THE TASK: Swap "hamburger" for "sandwich" in the listing lines between the line holding "Task: Expand View 15+ more results" and the line holding "Action: coord(340,419)", inclusive, and give those lines back with nothing else changed.

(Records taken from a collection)

>> begin

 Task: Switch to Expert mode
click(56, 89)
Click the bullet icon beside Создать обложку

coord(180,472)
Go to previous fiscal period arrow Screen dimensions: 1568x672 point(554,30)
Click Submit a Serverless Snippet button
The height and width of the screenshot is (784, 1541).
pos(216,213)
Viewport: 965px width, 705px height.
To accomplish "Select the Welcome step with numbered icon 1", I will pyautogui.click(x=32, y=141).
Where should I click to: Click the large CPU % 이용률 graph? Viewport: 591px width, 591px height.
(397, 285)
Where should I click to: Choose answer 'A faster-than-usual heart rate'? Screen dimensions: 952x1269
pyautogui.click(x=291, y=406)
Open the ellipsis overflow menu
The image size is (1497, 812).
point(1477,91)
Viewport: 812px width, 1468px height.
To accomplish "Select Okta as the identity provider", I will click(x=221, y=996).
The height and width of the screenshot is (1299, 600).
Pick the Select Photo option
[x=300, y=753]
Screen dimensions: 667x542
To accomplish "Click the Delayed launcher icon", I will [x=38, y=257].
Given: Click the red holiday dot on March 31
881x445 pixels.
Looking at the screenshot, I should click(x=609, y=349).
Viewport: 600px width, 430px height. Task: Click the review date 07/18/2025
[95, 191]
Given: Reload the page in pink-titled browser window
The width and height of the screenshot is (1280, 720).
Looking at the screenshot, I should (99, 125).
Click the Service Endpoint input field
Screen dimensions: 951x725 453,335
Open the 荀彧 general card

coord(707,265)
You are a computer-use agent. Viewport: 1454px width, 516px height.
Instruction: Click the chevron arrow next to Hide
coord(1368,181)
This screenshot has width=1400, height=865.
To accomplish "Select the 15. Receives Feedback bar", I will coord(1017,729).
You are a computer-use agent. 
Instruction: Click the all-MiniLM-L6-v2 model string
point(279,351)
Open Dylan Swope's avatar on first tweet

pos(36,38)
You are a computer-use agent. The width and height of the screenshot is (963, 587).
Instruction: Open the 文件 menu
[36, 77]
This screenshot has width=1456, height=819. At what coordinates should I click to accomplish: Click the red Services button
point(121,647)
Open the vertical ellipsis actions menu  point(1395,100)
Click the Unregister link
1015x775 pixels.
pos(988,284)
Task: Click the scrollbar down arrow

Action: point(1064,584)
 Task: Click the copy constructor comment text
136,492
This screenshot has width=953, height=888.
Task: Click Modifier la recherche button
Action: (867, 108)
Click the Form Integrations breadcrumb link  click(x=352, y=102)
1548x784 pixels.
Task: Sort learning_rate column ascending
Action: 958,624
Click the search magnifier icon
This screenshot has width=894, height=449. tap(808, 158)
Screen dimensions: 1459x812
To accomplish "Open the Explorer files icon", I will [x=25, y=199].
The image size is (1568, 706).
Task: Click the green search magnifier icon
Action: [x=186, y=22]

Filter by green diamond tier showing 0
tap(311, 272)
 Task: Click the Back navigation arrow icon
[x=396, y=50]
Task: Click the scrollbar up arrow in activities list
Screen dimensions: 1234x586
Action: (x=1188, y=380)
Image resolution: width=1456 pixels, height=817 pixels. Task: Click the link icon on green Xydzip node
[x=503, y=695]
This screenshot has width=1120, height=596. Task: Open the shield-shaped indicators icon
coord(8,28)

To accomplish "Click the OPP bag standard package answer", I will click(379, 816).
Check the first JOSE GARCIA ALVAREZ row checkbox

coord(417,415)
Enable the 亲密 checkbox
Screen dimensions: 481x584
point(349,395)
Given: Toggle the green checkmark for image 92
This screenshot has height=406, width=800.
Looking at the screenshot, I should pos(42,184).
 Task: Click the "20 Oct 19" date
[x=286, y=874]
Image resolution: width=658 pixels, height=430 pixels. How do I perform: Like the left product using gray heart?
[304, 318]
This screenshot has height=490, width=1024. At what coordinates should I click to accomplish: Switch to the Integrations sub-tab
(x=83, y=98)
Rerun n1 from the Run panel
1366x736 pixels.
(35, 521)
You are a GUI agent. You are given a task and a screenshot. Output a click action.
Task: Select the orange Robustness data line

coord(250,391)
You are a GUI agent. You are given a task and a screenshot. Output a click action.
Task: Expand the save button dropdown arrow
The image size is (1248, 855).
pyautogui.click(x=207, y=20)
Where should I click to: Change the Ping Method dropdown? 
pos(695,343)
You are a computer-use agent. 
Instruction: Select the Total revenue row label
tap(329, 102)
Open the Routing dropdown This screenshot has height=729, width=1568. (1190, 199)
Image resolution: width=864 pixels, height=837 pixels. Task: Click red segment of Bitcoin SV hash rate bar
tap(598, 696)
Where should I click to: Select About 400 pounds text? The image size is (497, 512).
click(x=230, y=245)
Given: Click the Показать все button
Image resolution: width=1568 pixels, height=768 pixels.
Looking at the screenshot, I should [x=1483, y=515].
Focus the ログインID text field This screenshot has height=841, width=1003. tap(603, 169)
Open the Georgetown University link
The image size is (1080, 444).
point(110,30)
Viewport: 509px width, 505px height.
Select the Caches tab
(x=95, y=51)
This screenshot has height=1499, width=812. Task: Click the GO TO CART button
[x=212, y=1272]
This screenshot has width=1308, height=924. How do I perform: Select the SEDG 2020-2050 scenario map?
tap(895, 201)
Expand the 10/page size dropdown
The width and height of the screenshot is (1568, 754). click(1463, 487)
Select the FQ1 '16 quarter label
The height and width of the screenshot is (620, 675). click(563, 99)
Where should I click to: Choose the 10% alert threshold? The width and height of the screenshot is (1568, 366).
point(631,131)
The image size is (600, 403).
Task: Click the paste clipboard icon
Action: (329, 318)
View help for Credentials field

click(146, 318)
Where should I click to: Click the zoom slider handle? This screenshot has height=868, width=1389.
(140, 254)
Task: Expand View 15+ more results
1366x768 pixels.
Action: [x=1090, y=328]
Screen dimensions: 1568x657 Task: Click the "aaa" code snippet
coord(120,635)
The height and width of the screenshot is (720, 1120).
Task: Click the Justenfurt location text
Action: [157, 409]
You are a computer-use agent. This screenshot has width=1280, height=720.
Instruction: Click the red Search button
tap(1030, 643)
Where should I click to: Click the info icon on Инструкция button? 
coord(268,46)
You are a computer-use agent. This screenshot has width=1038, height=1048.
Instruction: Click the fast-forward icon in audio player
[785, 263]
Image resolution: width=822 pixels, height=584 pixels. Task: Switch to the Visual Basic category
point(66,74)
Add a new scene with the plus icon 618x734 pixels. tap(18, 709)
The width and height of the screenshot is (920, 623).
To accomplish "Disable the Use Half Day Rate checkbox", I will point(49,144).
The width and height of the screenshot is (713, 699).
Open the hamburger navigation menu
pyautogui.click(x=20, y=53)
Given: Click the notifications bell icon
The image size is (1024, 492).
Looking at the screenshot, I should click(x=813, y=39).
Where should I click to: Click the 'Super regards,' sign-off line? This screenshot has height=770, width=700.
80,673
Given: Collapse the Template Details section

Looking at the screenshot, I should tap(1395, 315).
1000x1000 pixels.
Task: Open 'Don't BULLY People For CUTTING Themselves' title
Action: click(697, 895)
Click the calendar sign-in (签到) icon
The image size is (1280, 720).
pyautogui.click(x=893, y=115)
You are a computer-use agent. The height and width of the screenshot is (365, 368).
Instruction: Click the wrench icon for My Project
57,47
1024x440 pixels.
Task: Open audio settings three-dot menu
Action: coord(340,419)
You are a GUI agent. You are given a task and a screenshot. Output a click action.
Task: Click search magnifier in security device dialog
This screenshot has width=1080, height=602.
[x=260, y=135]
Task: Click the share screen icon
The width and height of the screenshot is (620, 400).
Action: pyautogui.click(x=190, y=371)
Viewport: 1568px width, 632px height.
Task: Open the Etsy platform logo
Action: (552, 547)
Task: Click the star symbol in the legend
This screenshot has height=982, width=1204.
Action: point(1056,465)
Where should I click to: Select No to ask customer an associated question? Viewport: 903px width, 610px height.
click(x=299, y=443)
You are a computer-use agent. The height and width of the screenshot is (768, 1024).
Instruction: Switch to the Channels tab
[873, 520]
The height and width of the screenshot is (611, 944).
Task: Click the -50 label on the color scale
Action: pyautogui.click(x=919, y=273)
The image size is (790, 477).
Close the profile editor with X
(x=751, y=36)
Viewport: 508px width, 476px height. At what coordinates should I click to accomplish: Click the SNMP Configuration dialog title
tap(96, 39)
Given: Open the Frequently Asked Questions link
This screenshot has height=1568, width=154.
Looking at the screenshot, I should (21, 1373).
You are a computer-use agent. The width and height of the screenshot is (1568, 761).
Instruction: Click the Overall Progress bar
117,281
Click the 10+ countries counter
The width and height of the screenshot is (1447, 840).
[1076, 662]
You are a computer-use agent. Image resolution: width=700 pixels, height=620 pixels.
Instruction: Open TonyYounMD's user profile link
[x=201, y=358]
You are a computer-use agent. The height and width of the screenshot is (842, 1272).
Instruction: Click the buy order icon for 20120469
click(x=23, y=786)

>> end

ANSWER TO THIS PROBLEM:
Task: Expand View 15+ more results
1366x768 pixels.
Action: [x=1090, y=328]
Screen dimensions: 1568x657 Task: Click the "aaa" code snippet
coord(120,635)
The height and width of the screenshot is (720, 1120).
Task: Click the Justenfurt location text
Action: [157, 409]
You are a computer-use agent. This screenshot has width=1280, height=720.
Instruction: Click the red Search button
tap(1030, 643)
Where should I click to: Click the info icon on Инструкция button? 
coord(268,46)
You are a computer-use agent. This screenshot has width=1038, height=1048.
Instruction: Click the fast-forward icon in audio player
[785, 263]
Image resolution: width=822 pixels, height=584 pixels. Task: Switch to the Visual Basic category
point(66,74)
Add a new scene with the plus icon 618x734 pixels. tap(18, 709)
The width and height of the screenshot is (920, 623).
To accomplish "Disable the Use Half Day Rate checkbox", I will point(49,144).
The width and height of the screenshot is (713, 699).
Open the sandwich navigation menu
pyautogui.click(x=20, y=53)
Given: Click the notifications bell icon
The image size is (1024, 492).
Looking at the screenshot, I should click(x=813, y=39).
Where should I click to: Click the 'Super regards,' sign-off line? This screenshot has height=770, width=700.
80,673
Given: Collapse the Template Details section

Looking at the screenshot, I should tap(1395, 315).
1000x1000 pixels.
Task: Open 'Don't BULLY People For CUTTING Themselves' title
Action: click(697, 895)
Click the calendar sign-in (签到) icon
The image size is (1280, 720).
pyautogui.click(x=893, y=115)
You are a computer-use agent. The height and width of the screenshot is (365, 368).
Instruction: Click the wrench icon for My Project
57,47
1024x440 pixels.
Task: Open audio settings three-dot menu
Action: coord(340,419)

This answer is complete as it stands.